Apple surprised the business world Thursday with an announcement it was investing $1 billion in a new campus in Austin, Texas. The announcement also included news of new sites in Seattle, San Diego, and Culver City, California, and expansions in Pittsburgh, New York, and Boulder, Colorado.

It also dashed hopes in Raleigh and the Research Triangle Park of securing the new campus, although expansion here is still possible. Which is just as well, since state and local leaders had already promised away the net benefits and then some of having a major Apple operation here.

Without such an exorbitant incentives package, a new Apple campus here would have been a net positive for the area. Usually growth more than pays for itself, which is why community boosters and leaders have always wanted growing, vibrant communities. But North Carolina’s “transformative” corporate welfare is such that it would’ve made the growing pains from the Apple project — paying for more needs in schools, roads, housing, police and fire protection, labor, etc. — fall on current residents and businesses, not also the newcomer.

Further, as attested to by the Amazon and Apple decisions, having super-mega-incentives in place for “transformative” projects is unnecessary. Economic research suggests that big corporation relocations are made for long-term business reasons, not predicated on government incentives, which tend to be much less actual incentive than mere cherry on top. This means Apple chose Austin instead of Raleigh or RTP for business reasons, not for lack of incentives.

Does that mean Raleigh, RTP, or North Carolina at large is not attractive to business? Cut to the chase: North Carolina lost again, so does that mean we’re losers?

Not in the slightest. Losing out two huge, headline-hungry big corporations’ projects is no more an indicator of the overall health of the state’s economy than would be capturing those projects with monster incentives. Don’t forget: 99.6 percent of businesses in North Carolina are small businesses. What are we doing in terms of incentivizing them to relocate here, expand, and grow?

To incentivize the 0.4 percent here, we have to adopt economic development policies at the expense of the 99.6 percent. If we want to chase everyone, then we should adopt economic growth policies.

The difference is essentially who gets to control private resources: the state reallocating them to a favored few (“economic development”), or the owners of those resources given greater freedom (via lighter tax and regulatory burdens) to direct them to areas they perceive as the most profitable.

Recent (and baffling) incentives expansions aside, in the last decade, North Carolina policymakers have adopted economic growth policies. We’ve witnessed impressive results from it. We’ve achieved the kind of economy any state wants to have. North Carolina’s leaders cut taxes, spending, and red tape, and now North Carolina is hailed by the Tax Foundation as a national model for tax reform. Last month Forbes named North Carolina the No. 1 state for business.

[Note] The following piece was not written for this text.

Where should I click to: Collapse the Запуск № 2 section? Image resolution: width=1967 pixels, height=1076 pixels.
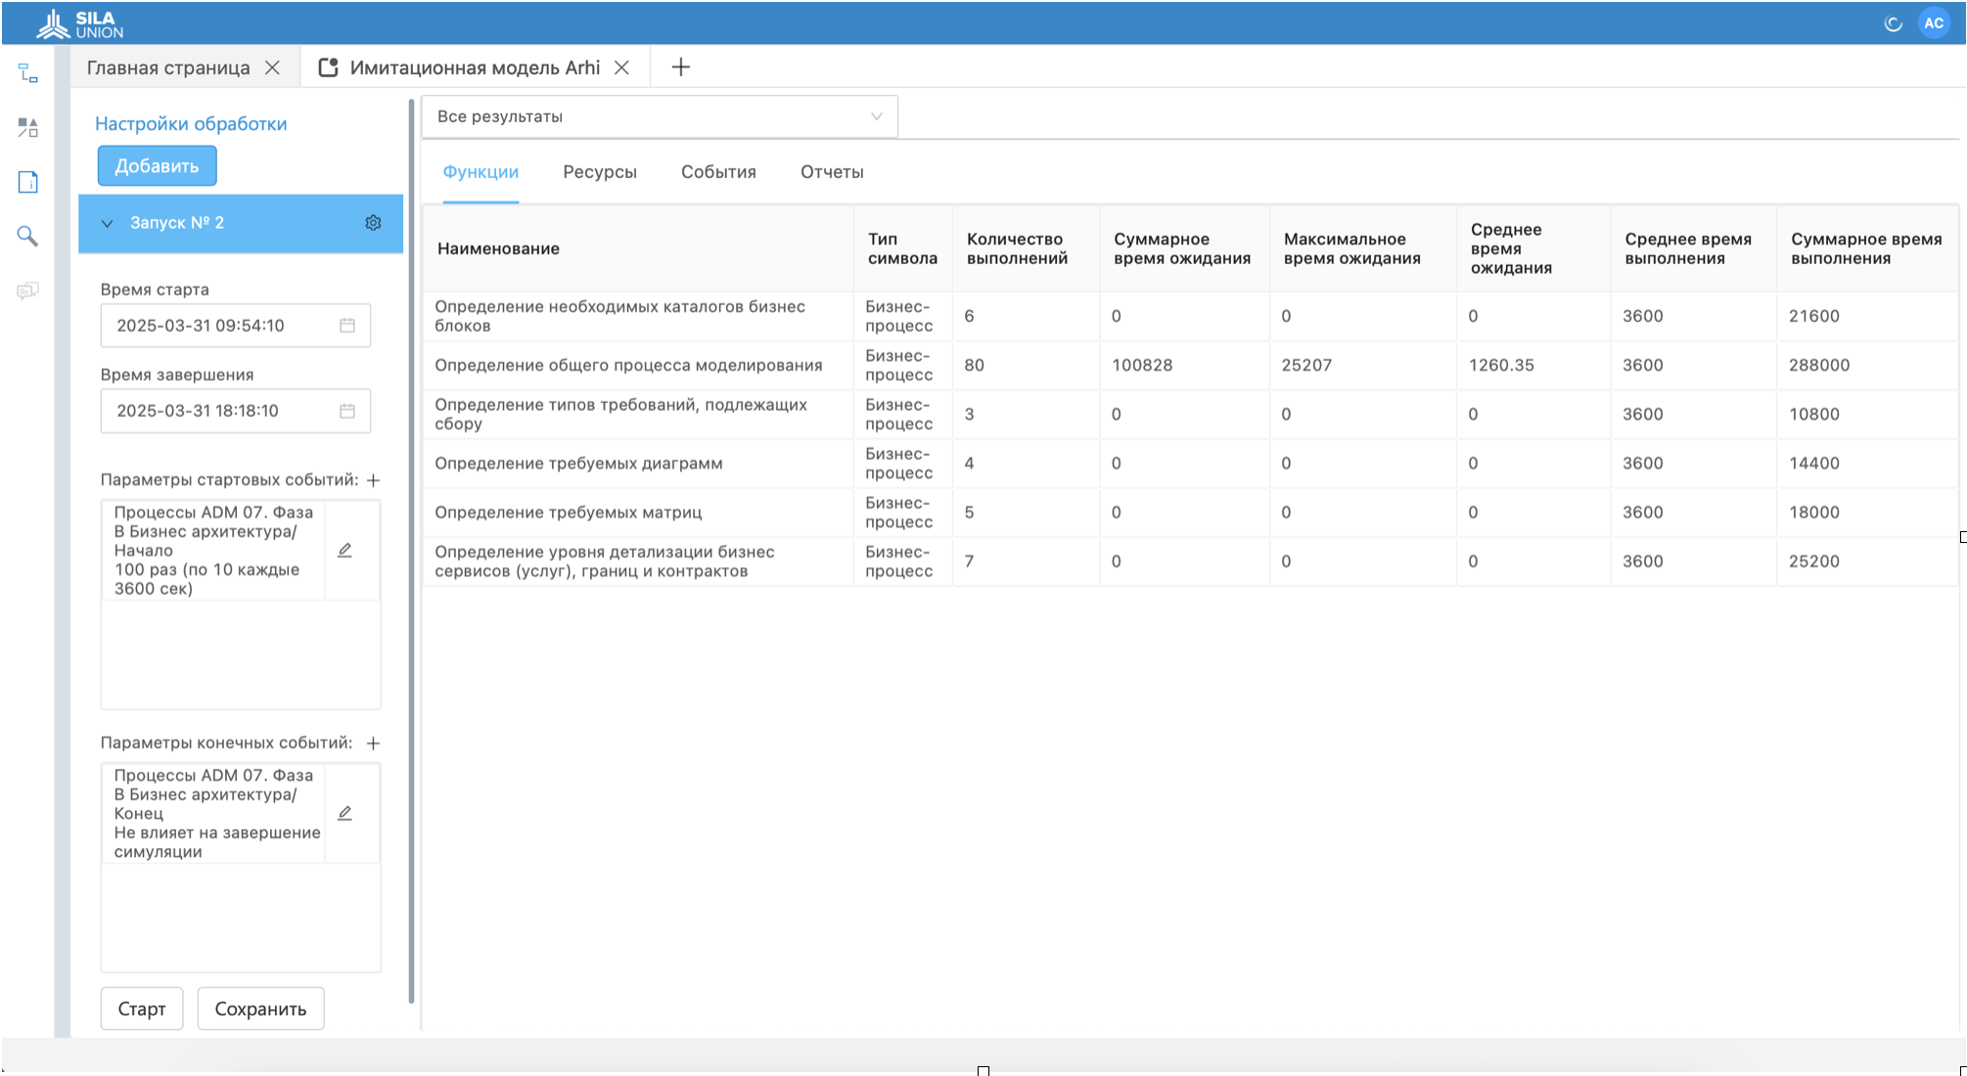coord(108,223)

Even executives at corporations taking incentives from the State of North Carolina can think of many, many other factors they’d rather see before targeted incentives. According to research published in 2015 in Economic Development Quarterly, those include skilled labor, low regulations, low taxes, low costs of living, and good transportation infrastructure.

Researchers G. Jason Jolley, Mandee Foushee Lancaster, and Jiang Gao, surveyed executives from 150 companies that received economic development incentives from North Carolina and 465 companies that did not. Among other things, they found that out of a list of 19 important factors for North Carolina’s business climate, both groups of executives ranked state and local economic development tax incentives 15th and 16th. The only things they found less important than tax incentives were being able to access low-cost labor, mass transit infrastructure, and availability of unskilled labor.

Put another way, asked how important tax incentives were, North Carolina business executives said they could name 14 things more important to the state’s business climate:

  1. skilled labor
  2. state regulatory burden
  3. state corporate tax rate
  4. local property tax rates
  5. community colleges
  6. state personal income tax rate
  7. highways
  8. information technology infrastructure
  9. four-year colleges and universities
  10. housing costs
  11. environmental regulations
  12. land prices
  13. workforce training programs
  14. major airports

As if to drive home the point, executives of incentivized companies were asked which was better, for North Carolina to give “select incentives to certain businesses” or to “reduce taxes affecting business taxpayers and their owners.” Only one out of five (21.7 percent) said select incentives were better.

Twin disappointments from Amazon and Apple should not tempt state and local policymakers to draw the wrong conclusion, that we still didn’t offer enough by way of government tax incentives and other special treatment. Instead, they should renew interest into what would make relocation, expansion, and growth here a good business decision for them as well as the 99.6 percent of smaller businesses, the unsung heroes of the state’s economy who create jobs and fill tax coffers without fanfare.

Sometimes that means refocusing on empirically sound policies which help ensure skilled labor, low regulations, low taxes, low costs of living, and good transportation infrastructure. Sometimes it means simply understanding you win some, you lose some.

But it never means sparing no expense to “win” the few — and lose the unsung.